Examples with Additional Specifications
1. Specifying CPUs per Task
#SBATCH --ntasks=4 #SBATCH --cpus-per-task=2 srun ./my_multi_threaded_program
This allocates 4 tasks, each with 2 CPUs, totaling 8 CPUs for the job.
2. Constraining to a Single Node
#SBATCH --ntasks=4 #SBATCH --nodes=1 srun ./my_program
This ensures all 4 tasks run on the same node.
3. Specifying Tasks per Node
#SBATCH --ntasks=4 #SBATCH --ntasks-per-node=2
srun ./my_program
This distributes the 4 tasks across 2 nodes, with 2 tasks per node.
Best Practices
- Be explicit about your resource requirements when possible (CPUs, memory, etc.).
- Consider the nature of your program (MPI, multi-threaded, etc.) when deciding how to allocate tasks and CPUs.

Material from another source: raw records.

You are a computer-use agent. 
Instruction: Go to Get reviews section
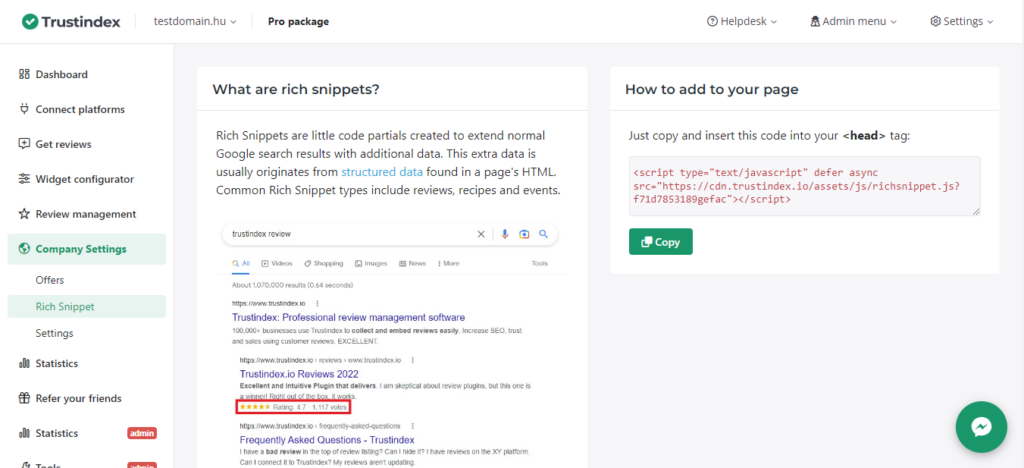63,144
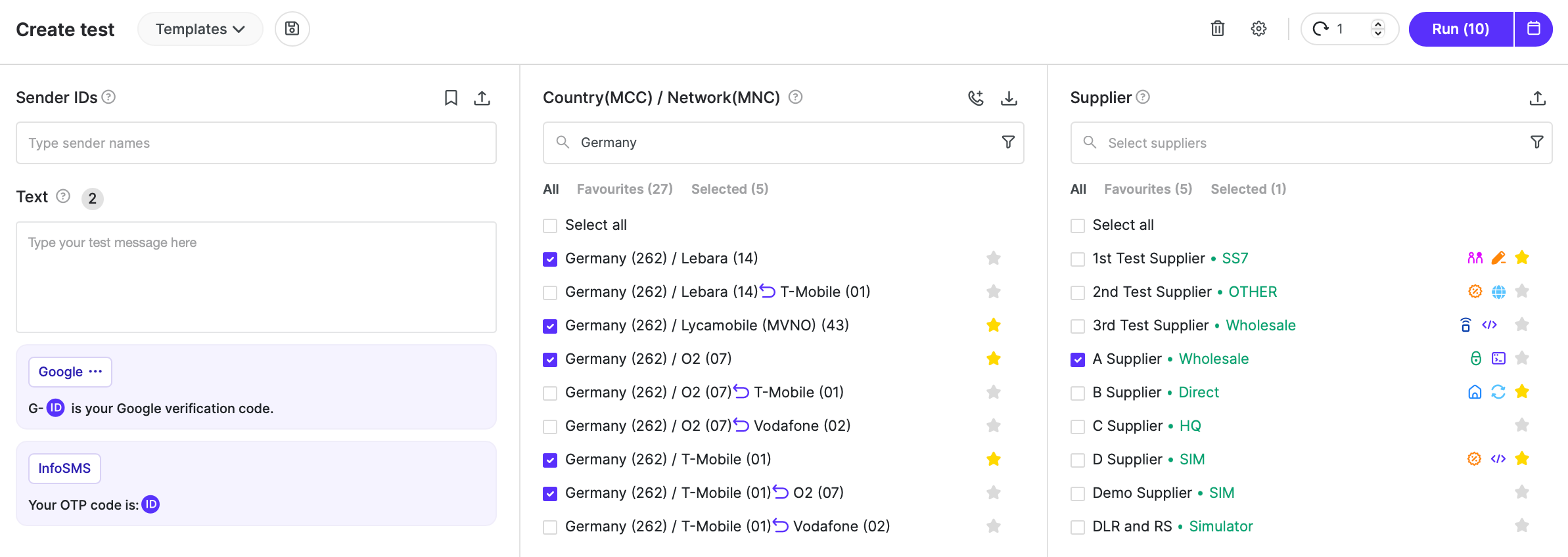The image size is (1568, 557).
Task: Click the Sender IDs bookmark icon
Action: [451, 98]
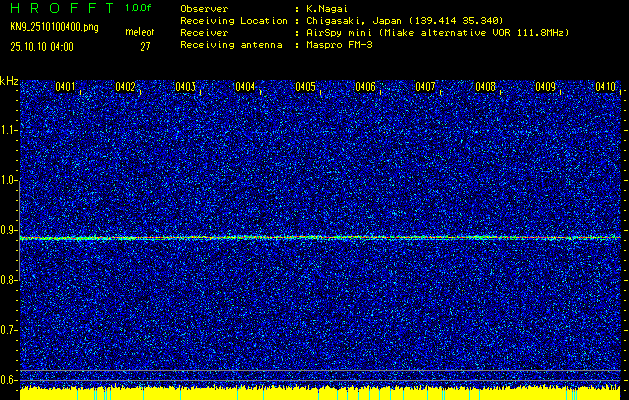Click the bright carrier line near 0.9 kHz
The height and width of the screenshot is (400, 629).
coord(320,238)
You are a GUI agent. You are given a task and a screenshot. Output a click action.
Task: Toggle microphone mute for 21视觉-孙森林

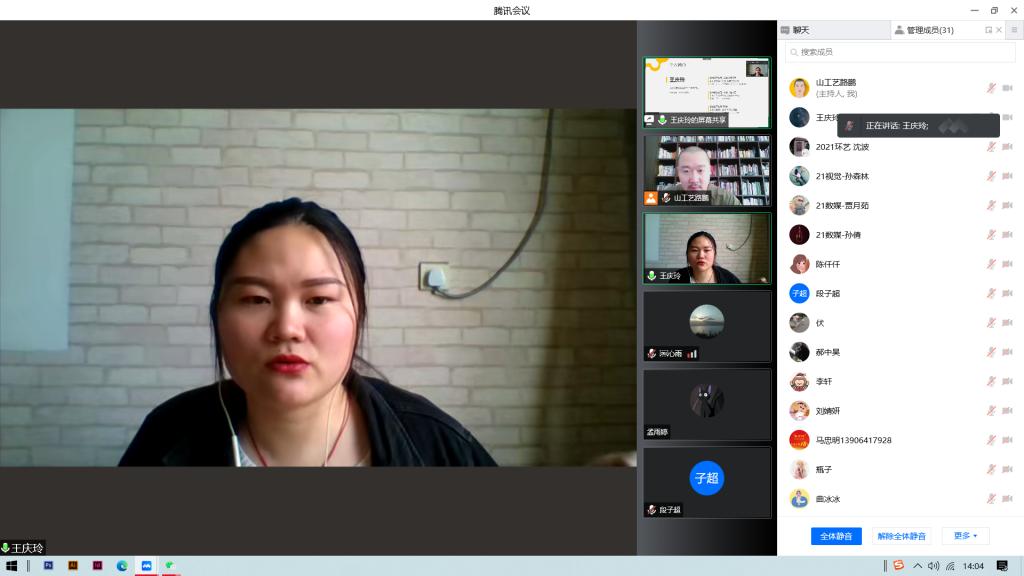[991, 176]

- Use `--ntasks` in combination with other options like `--cpus-per-task` or `--nodes` for more precise control over resource allocation.
- Test your job submissions with smaller task counts before scaling up to ensure proper resource utilization.
Best Practices for Job Scripts
- Use variables: For repeated values or for clarity, use shell variables.
- Comment your script: Explain complex parts of your script for better maintainability.
- Error handling: Include error checking and handling in your script.
- Modularity: For complex workflows, consider breaking your job into multiple scripts.
- Resource estimation: Start with conservative resource estimates and adjust based on actual usage.
- Environment setup: Load necessary modules and set environment variables at the beginning of your script.
- Output management: Use job ID and array ID in output file names to avoid overwrites.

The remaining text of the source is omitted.